Apache Arrow 0.12.0 Release
21 Jan 2019
By Wes McKinney (wesm)
The Apache Arrow team is pleased to announce the 0.12.0 release. This is the largest release yet in the project, covering 3 months of development work and includes 614 resolved issues from 77 distinct contributors.
It’s a huge release, but we’ll give some brief highlights and new from the project to help guide you to the parts of the project that may be of interest.
New committers and PMC member
The Arrow team is growing! Since the 0.11.0 release we have added 3 new committers:
- Sebastien Binet, who has mainly worked on the Go implementation
- Romain Francois, who has mainly worked on the R implementation
- Yosuke Shiro, who has mainly worked on the GLib (C) and Ruby implementations
We also pleased to announce that Krisztián Szűcs has been promoted from committer to PMC (Project Management Committee) member.
Thank you for all your contributions!
Since the last release, we have received 3 code donations into the Apache project.
- A native C# .NET library donated by Feyen Zylstra LLC.
- A Ruby library for Parquet files which uses the existing GLib bindings to the C++ Parquet library.
- A native Rust Parquet library
We are excited to continue to grow the Apache Arrow development community.
Combined project-level documentation
Since the last release, we have merged the Python and C++ documentation to create a combined project-wide documentation site: https://arrow.apache.org/docs.
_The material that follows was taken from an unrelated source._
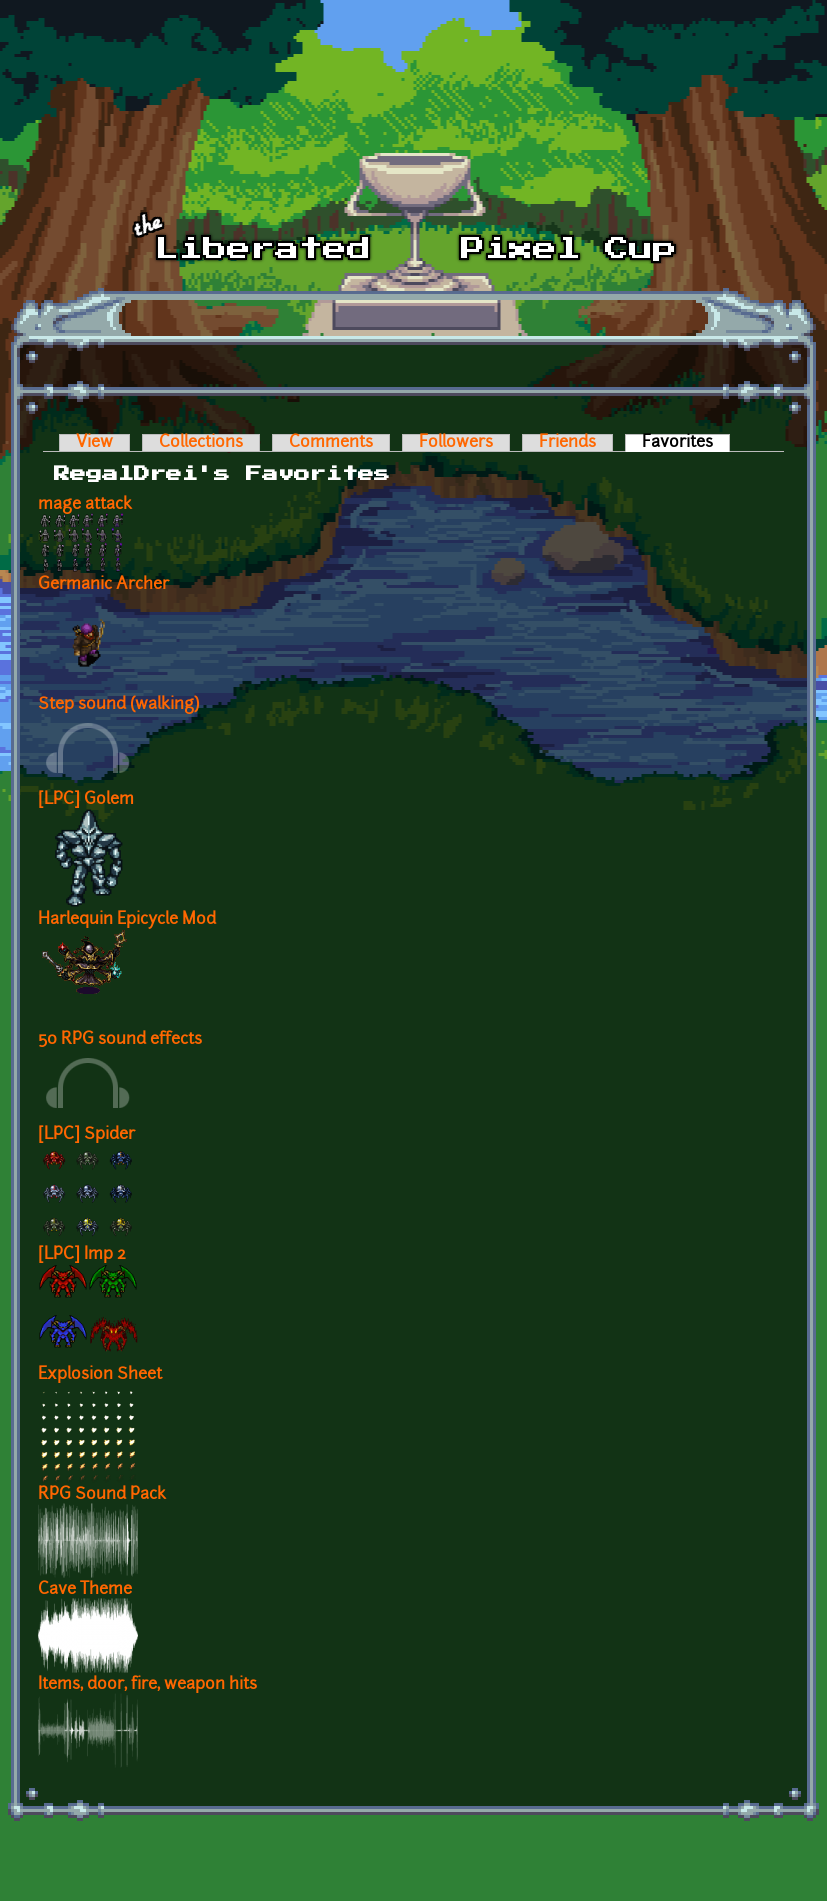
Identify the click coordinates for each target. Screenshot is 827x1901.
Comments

There is now some prose documentation about many parts of the C++ library. We intend to keep adding documentation for other parts of Apache Arrow to this site.
We start providing the official APT and Yum repositories for C++ and GLib (C). See the install document for details.
Much of the C++ development work the last 3 months concerned internal code refactoring and performance improvements. Some user-visible highlights of note:
- Experimental support for in-memory sparse tensors (or ndarrays), with support for zero-copy IPC
- Support for building on Alpine Linux
- Significantly improved hash table utilities, with improved hash table performance in many parts of the library
- IO library improvements for both read and write buffering
- A fast trie implementation for string searching
- Many improvements to the parallel CSV reader in performance and features. See the changelog
Since the LLVM-based Gandiva expression compiler was donated to Apache Arrow during the last release cycle, development there has been moving along. We expect to have Windows support for Gandiva and to ship this in downstream packages (like Python) in the 0.13 release time frame.
The Arrow Go development team has been expanding. The Go library has gained support for many missing features from the columnar format as well as semantic constructs like chunked arrays and tables that are used heavily in the C++ project.
GLib and Ruby notes
Development of the GLib-based C bindings and corresponding Ruby interfaces have advanced in lock-step with the C++, Python, and R libraries. In this release, there are many new features in C and Ruby:
- Compressed file read/write support
- Support for using the C++ parallel CSV reader
- Feather file support
- Gandiva bindings
- Plasma bindings
We fixed a ton of bugs and made many improvements throughout the Python project. Some highlights from the Python side include:
- Python 3.7 support: wheels and conda packages are now available for Python 3.7
- Substantially improved memory use when converting strings types to pandas format, including when reading Parquet files. Parquet users should notice significantly lower memory use in common use cases
- Support for reading and writing compressed files, can be used for CSV files, IPC, or any other form of IO
- The new
pyarrow.output_streamfunctions support read and write buffering. This is analogous to
BufferedIOBasefrom the Python standard library, but the internals are implemented natively in C++.
- Gandiva (LLVM expression compiler) bindings, though not yet available in pip/conda yet. Look for this in 0.13.0.
- Many improvements to Arrow CUDA integration, including interoperability with Numba
The R library made huge progress in 0.12, with work led by new committer Romain Francois. The R project’s features are not far behind the Python library, and we are hoping to be able to make the R library available to CRAN users for use with Apache Spark or for reading and writing Parquet files over the next quarter.
Users of the
feather R library will see significant speed increases in many
cases when reading Feather files with the new Arrow R library.
Rust development had an active last 3 months; see the changelog for details.
A native Rust implementation was just donated to the project, and the community intends to provide a similar level of functionality for reading and writing Parquet files using the Arrow in-memory columnar format as an intermediary.
Upcoming Roadmap, Outlook for 2019
Apache Arrow has become a large, diverse open source project. It is now being used in dozens of downstream open source and commercial projects. Work will be proceeding in many areas in 2019:
- Development of in-memory query execution engines (e.g. in C++, Rust)
- Expanded support for reading and writing the Apache Parquet format, and other common data formats like Apache Avro, CSV, JSON, and Apache ORC.
- New Flight RPC system for fast messaging of Arrow datasets
- Expanded support in existing programming languages
- New programming language bindings or native implementations
It promises to be an exciting 2019. We look forward to having you involved in the development community.